Work item ::
Please retype the whole listing so that it matches the original exactly.
── Supplied information
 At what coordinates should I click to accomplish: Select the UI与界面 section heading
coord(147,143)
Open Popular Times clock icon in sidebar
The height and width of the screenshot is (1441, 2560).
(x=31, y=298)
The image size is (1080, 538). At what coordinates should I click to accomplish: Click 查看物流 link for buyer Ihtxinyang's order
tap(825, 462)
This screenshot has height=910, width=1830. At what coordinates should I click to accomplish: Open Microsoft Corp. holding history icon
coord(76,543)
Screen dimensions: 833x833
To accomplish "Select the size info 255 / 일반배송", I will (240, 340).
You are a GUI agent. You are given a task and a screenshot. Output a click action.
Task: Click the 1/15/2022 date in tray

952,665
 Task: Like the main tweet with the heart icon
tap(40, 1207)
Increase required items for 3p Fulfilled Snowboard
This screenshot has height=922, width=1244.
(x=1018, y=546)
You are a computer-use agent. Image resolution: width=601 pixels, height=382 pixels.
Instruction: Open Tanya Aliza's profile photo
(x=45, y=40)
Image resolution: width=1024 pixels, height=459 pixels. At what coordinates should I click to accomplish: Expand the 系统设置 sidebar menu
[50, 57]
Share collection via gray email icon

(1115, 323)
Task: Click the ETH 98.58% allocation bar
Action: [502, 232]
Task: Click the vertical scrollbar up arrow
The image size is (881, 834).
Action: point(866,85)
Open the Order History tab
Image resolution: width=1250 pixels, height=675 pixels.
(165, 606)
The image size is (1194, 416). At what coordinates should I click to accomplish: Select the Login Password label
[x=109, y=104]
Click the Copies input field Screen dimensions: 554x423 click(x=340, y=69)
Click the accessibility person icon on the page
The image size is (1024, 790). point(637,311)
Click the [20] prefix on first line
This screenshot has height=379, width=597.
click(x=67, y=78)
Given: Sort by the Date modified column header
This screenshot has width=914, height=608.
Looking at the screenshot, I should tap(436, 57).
────
Worked solution ::
 At what coordinates should I click to accomplish: Select the UI与界面 section heading
coord(147,143)
Open Popular Times clock icon in sidebar
The height and width of the screenshot is (1441, 2560).
(x=31, y=298)
The image size is (1080, 538). At what coordinates should I click to accomplish: Click 查看物流 link for buyer Ihtxinyang's order
tap(825, 462)
This screenshot has height=910, width=1830. At what coordinates should I click to accomplish: Open Microsoft Corp. holding history icon
coord(76,543)
Screen dimensions: 833x833
To accomplish "Select the size info 255 / 일반배송", I will (240, 340).
You are a GUI agent. You are given a task and a screenshot. Output a click action.
Task: Click the 1/15/2022 date in tray

952,665
 Task: Like the main tweet with the heart icon
tap(40, 1207)
Increase required items for 3p Fulfilled Snowboard
This screenshot has height=922, width=1244.
(x=1018, y=546)
You are a computer-use agent. Image resolution: width=601 pixels, height=382 pixels.
Instruction: Open Tanya Aliza's profile photo
(x=45, y=40)
Image resolution: width=1024 pixels, height=459 pixels. At what coordinates should I click to accomplish: Expand the 系统设置 sidebar menu
[50, 57]
Share collection via gray email icon

(1115, 323)
Task: Click the ETH 98.58% allocation bar
Action: [502, 232]
Task: Click the vertical scrollbar up arrow
The image size is (881, 834).
Action: point(866,85)
Open the Order History tab
Image resolution: width=1250 pixels, height=675 pixels.
(165, 606)
The image size is (1194, 416). At what coordinates should I click to accomplish: Select the Login Password label
[x=109, y=104]
Click the Copies input field Screen dimensions: 554x423 click(x=340, y=69)
Click the accessibility person icon on the page
The image size is (1024, 790). point(637,311)
Click the [20] prefix on first line
This screenshot has height=379, width=597.
click(x=67, y=78)
Given: Sort by the Date modified column header
This screenshot has width=914, height=608.
Looking at the screenshot, I should tap(436, 57).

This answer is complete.